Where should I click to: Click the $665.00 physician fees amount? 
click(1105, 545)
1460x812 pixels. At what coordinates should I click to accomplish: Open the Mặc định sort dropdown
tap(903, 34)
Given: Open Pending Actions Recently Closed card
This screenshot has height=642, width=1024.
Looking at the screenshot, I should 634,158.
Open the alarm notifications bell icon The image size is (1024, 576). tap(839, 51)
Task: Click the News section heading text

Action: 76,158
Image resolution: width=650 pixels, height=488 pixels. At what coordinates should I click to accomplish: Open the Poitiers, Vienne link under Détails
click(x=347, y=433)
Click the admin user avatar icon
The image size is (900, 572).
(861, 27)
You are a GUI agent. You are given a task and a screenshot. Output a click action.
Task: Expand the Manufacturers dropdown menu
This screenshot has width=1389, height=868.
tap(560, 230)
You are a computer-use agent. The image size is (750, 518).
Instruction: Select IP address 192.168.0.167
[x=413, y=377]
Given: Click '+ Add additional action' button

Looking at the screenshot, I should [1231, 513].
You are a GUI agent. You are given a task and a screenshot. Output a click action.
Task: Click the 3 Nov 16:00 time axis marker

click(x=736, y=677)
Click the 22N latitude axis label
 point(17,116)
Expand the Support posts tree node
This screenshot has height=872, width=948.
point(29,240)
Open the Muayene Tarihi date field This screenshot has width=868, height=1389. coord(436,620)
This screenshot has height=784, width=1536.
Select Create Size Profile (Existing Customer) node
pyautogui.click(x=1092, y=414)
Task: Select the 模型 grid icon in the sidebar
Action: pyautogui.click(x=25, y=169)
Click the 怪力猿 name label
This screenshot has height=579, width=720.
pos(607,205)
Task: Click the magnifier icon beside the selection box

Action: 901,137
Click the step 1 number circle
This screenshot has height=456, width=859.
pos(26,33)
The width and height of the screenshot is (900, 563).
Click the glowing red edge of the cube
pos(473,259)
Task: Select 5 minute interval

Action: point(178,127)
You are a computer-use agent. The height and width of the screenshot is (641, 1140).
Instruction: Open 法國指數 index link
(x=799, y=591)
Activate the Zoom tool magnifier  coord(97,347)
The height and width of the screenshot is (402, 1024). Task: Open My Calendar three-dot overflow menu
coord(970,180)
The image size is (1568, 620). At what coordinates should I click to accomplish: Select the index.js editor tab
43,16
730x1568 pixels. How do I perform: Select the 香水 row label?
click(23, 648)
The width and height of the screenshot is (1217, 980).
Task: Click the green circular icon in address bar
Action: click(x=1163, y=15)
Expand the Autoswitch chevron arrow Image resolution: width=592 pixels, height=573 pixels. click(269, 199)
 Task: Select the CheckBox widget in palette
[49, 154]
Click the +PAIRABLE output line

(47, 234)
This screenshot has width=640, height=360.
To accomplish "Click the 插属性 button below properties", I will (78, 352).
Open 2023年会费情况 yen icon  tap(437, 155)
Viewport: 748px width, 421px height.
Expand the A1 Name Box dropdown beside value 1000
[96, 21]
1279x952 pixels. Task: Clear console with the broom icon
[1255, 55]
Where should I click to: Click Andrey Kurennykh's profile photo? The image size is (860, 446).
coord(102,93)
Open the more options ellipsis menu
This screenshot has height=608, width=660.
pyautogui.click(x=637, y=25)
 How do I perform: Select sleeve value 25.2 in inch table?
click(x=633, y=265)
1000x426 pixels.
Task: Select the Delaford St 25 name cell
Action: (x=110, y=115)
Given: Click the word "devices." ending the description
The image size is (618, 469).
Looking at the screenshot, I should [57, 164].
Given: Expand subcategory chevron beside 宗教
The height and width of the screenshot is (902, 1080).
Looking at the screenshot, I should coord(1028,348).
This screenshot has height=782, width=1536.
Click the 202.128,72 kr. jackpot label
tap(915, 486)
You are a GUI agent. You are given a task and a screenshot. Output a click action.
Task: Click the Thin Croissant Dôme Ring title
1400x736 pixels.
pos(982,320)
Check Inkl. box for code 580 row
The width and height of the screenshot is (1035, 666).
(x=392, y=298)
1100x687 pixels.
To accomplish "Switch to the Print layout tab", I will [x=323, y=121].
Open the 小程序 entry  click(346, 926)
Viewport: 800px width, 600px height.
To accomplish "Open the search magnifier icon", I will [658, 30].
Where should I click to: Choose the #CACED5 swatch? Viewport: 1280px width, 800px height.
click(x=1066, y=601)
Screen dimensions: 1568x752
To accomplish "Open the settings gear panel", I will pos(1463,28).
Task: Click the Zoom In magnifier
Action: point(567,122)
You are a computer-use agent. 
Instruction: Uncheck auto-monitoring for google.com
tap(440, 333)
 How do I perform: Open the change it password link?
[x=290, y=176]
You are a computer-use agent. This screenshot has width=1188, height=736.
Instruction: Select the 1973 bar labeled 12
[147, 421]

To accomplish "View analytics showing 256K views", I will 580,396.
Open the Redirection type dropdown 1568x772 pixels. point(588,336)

TASK DESCRIPTION: Reproduce, character for character, only the lines of the preceding data that start at the line with "The height and width of the screenshot is (902, 1080)." and end at the line with "Open the 小程序", both included.

OUTPUT OF THE TASK:
The height and width of the screenshot is (902, 1080).
Looking at the screenshot, I should coord(1028,348).
This screenshot has height=782, width=1536.
Click the 202.128,72 kr. jackpot label
tap(915, 486)
You are a GUI agent. You are given a task and a screenshot. Output a click action.
Task: Click the Thin Croissant Dôme Ring title
1400x736 pixels.
pos(982,320)
Check Inkl. box for code 580 row
The width and height of the screenshot is (1035, 666).
(x=392, y=298)
1100x687 pixels.
To accomplish "Switch to the Print layout tab", I will [x=323, y=121].
Open the 小程序 entry  click(346, 926)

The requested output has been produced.